Pull out each line of the rows below that contains the word "This".

## Data listing
+ + + + + + +
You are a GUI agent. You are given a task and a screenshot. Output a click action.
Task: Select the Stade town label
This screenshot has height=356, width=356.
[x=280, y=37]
+ + + + + + +
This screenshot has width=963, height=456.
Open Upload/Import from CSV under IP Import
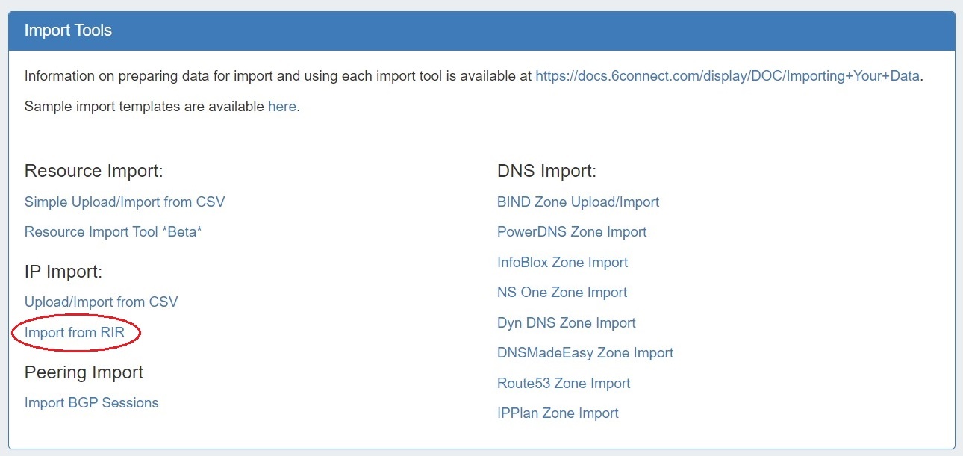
+ + + + + + +
## Answer in full
This screenshot has height=356, width=356.
This screenshot has width=963, height=456.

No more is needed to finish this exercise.